Un repunte de la inflación tiene varios efectos en los mercados de valores. En primer lugar, cuando los bancos centrales endurecen las condiciones del crédito, los tipos de interés suben, lo cual tiene un impacto sobre el mercado de renta fija. Los títulos de renta fija nuevos se emiten a tipos superiores a los de los títulos de renta fija antiguos. No obstante, se produce una caída del valor nominal de los títulos de renta fija antiguos, dado que ofrecen un menor rendimiento.

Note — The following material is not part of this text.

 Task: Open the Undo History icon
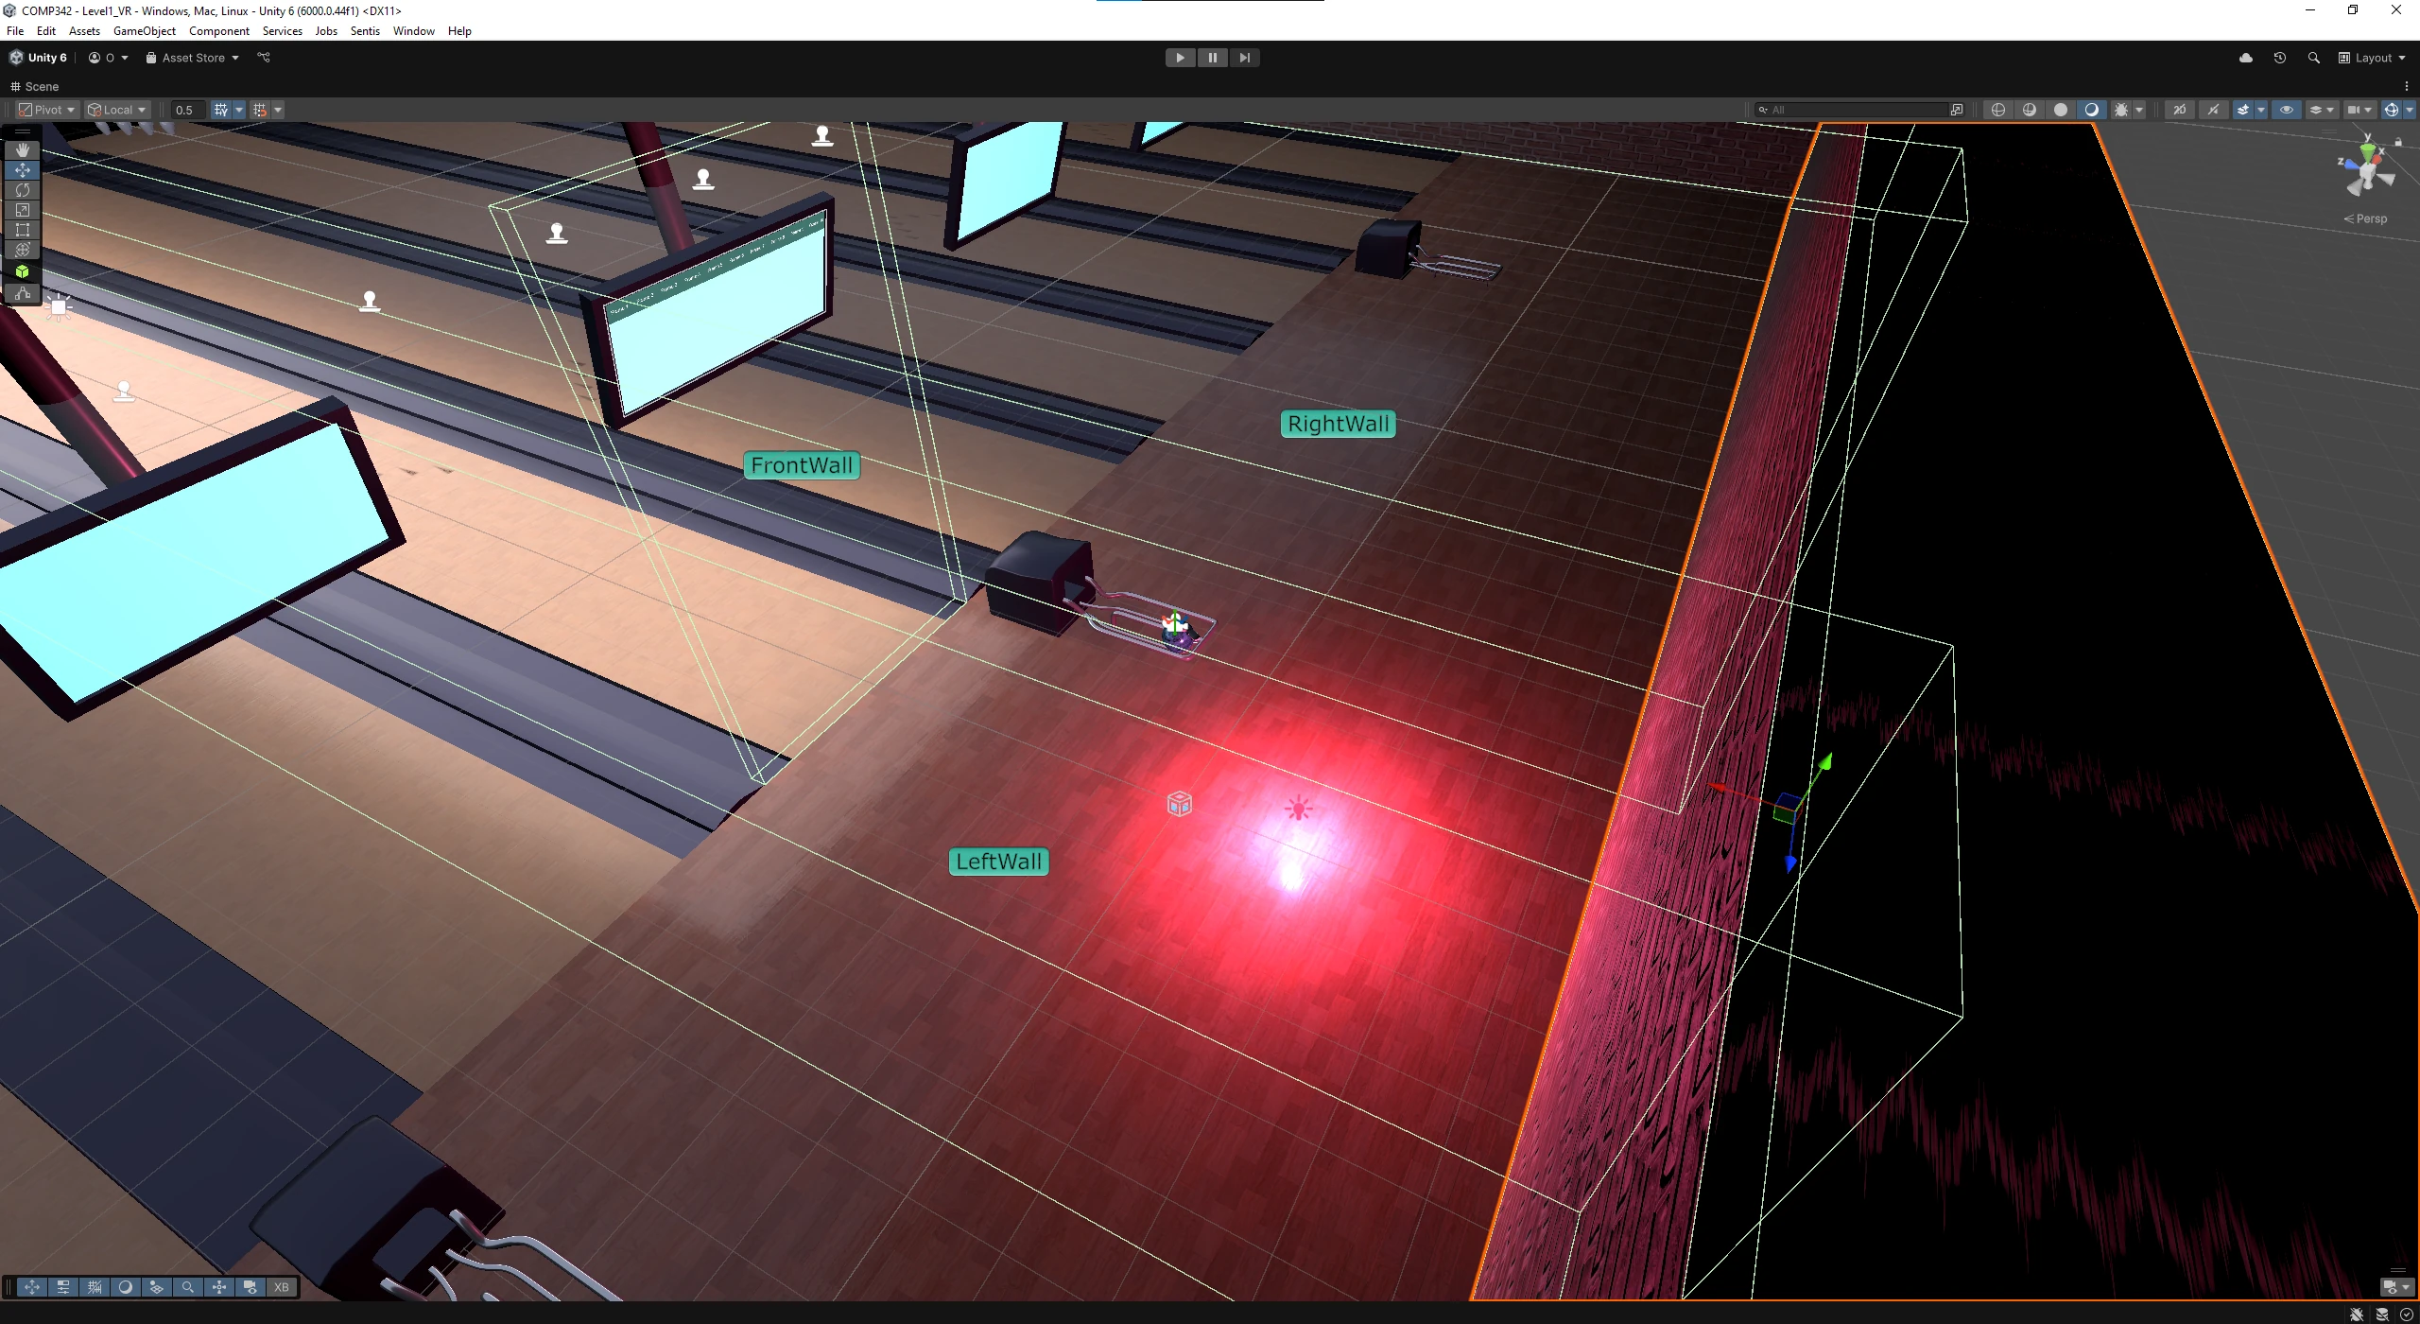tap(2279, 58)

Si los tipos de los valores de renta fija suben, es posible que los inversores vendan acciones para comprar valores de renta fija

Si la subida de los tipos es demasiado brusca, se puede producir un crack de la renta fija, sufriendo el valor de los bonos y obligaciones existentes una caída brutal. De ahí la importancia, para los bancos centrales, de ir subiendo los tipos directores de forma muy progresiva, con el fin de evitar turbulencias en el mercado. 

El aumento de los rendimientos de la renta fija tiene varios efectos. Por una parte, el coste del crédito de los deudores (los Estados o las empresas que emiten los títulos de renta fija) aumenta un poco. Para los inversores, aumenta el rendimiento de los títulos de renta fija, aunque suelen conllevar un riesgo menor que las acciones. Si el rendimiento de las acciones no aumenta, podemos decir que se reduce la prima de riesgo para los accionistas. La diferencia de remuneración entre un activo de riesgo y un activo de menos riesgo se reduce.

En este tipo de situaciones, algunos accionistas venden títulos para invertir más en renta fija. Si se produce un movimiento masivo en este sentido, el precio de las acciones puede sufrir correcciones. Las empresas cotizadas deben adaptarse rápidamente y remunerar mejor el riesgo, con dividendos más elevados.

La inflación encarece los costes para las empresas, que deben repercutir esas subidas en sus precios de venta

Aumentar los dividendos es posible y fácil siempre que haya beneficios. No obstante, no siempre se da el caso en los años en que reaparece la inflación. En efecto, al mismo tiempo, las empresas deben hacer frente a la inflación del coste de las materias primas, a la inflación del coste de su mano de obra (se puede producir un fuerte aumento de los salarios) y a la inflación del coste de su deuda. Si no consiguen repercutir todos estos aumentos en sus precios de venta, sus beneficios se reducen. Esto les impide aumentar sus dividendos, lo cual tiene, a su vez, un efecto negativo en su valoración bursátil.

Sin embargo, si la inflación está controlada, si los costes de las materias primas, de los salarios y del crédito aumentan progresivamente, las empresas tienen tiempo de adaptar su política de tarifas, mantener sus márgenes y ofrecer mejores dividendos a sus accionistas para remunerar mejor el riesgo. Por tanto, su valor en los mercados debe seguir apreciándose regularmente.

En este entorno, las empresas que no hayan recurrido a muchos préstamos obtendrán mejores resultados que las empresas muy endeudadas. Si todo sube, podrán aceptar fácilmente subidas de precios y, por tanto, del volumen de negocios. No obstante, en sus costes, sufrirán menos el encarecimiento del crédito que las demás. De esta forman, generarán mejores márgenes y su valor aumentará más rápidamente en el mercado.

Cuestiones esenciales a tener en cuenta:

  • La inflación provoca una subida de los tipos de renta fija y, si se produce de manera demasiado abrupta, puede crear problemas a las empresas cotizadas.
  • En ocasiones, los costes de las empresas aumentan sin que estas sean capaces de repercutir enseguida dicho aumento en sus tarifas, lo cual provoca una reducción de sus márgenes.
  • Si la inflación está controlada, es más fácil mantener los márgenes y que los activos bursátiles progresen.